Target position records
______

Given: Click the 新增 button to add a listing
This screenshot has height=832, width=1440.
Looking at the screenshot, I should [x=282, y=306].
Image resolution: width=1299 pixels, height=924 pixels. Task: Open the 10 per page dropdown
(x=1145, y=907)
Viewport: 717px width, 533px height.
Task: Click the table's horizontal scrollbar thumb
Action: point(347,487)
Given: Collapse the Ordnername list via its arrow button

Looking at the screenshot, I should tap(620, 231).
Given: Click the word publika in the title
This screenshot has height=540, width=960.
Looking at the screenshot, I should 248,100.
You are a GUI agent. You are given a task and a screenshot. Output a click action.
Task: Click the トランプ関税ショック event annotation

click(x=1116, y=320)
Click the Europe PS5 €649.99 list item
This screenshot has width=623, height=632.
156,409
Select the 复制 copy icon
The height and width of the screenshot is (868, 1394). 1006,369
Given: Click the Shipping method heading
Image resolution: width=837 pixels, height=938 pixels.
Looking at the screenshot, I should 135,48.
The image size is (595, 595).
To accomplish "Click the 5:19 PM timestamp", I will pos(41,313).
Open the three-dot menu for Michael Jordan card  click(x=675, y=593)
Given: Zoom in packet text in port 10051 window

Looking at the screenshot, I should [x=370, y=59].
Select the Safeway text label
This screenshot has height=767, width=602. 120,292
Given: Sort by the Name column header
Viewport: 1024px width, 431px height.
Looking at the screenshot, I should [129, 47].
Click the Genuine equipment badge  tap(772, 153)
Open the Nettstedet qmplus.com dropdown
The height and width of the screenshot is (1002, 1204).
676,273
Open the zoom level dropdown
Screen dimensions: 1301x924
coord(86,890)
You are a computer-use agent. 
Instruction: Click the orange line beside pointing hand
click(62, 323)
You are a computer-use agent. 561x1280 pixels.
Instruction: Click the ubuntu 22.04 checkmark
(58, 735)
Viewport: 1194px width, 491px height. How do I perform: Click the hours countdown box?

______

# Directions for this task
Please extract every line of the listing above and reproduce each one word for word.

# Response
Given: Click the 新增 button to add a listing
This screenshot has height=832, width=1440.
Looking at the screenshot, I should [x=282, y=306].
Image resolution: width=1299 pixels, height=924 pixels. Task: Open the 10 per page dropdown
(x=1145, y=907)
Viewport: 717px width, 533px height.
Task: Click the table's horizontal scrollbar thumb
Action: point(347,487)
Given: Collapse the Ordnername list via its arrow button

Looking at the screenshot, I should tap(620, 231).
Given: Click the word publika in the title
This screenshot has height=540, width=960.
Looking at the screenshot, I should 248,100.
You are a GUI agent. You are given a task and a screenshot. Output a click action.
Task: Click the トランプ関税ショック event annotation

click(x=1116, y=320)
Click the Europe PS5 €649.99 list item
This screenshot has width=623, height=632.
156,409
Select the 复制 copy icon
The height and width of the screenshot is (868, 1394). 1006,369
Given: Click the Shipping method heading
Image resolution: width=837 pixels, height=938 pixels.
Looking at the screenshot, I should 135,48.
The image size is (595, 595).
To accomplish "Click the 5:19 PM timestamp", I will pos(41,313).
Open the three-dot menu for Michael Jordan card  click(x=675, y=593)
Given: Zoom in packet text in port 10051 window

Looking at the screenshot, I should [x=370, y=59].
Select the Safeway text label
This screenshot has height=767, width=602. 120,292
Given: Sort by the Name column header
Viewport: 1024px width, 431px height.
Looking at the screenshot, I should [129, 47].
Click the Genuine equipment badge  tap(772, 153)
Open the Nettstedet qmplus.com dropdown
The height and width of the screenshot is (1002, 1204).
676,273
Open the zoom level dropdown
Screen dimensions: 1301x924
coord(86,890)
You are a computer-use agent. 
Instruction: Click the orange line beside pointing hand
click(62, 323)
You are a computer-use agent. 561x1280 pixels.
Instruction: Click the ubuntu 22.04 checkmark
(58, 735)
Viewport: 1194px width, 491px height. How do I perform: Click the hours countdown box?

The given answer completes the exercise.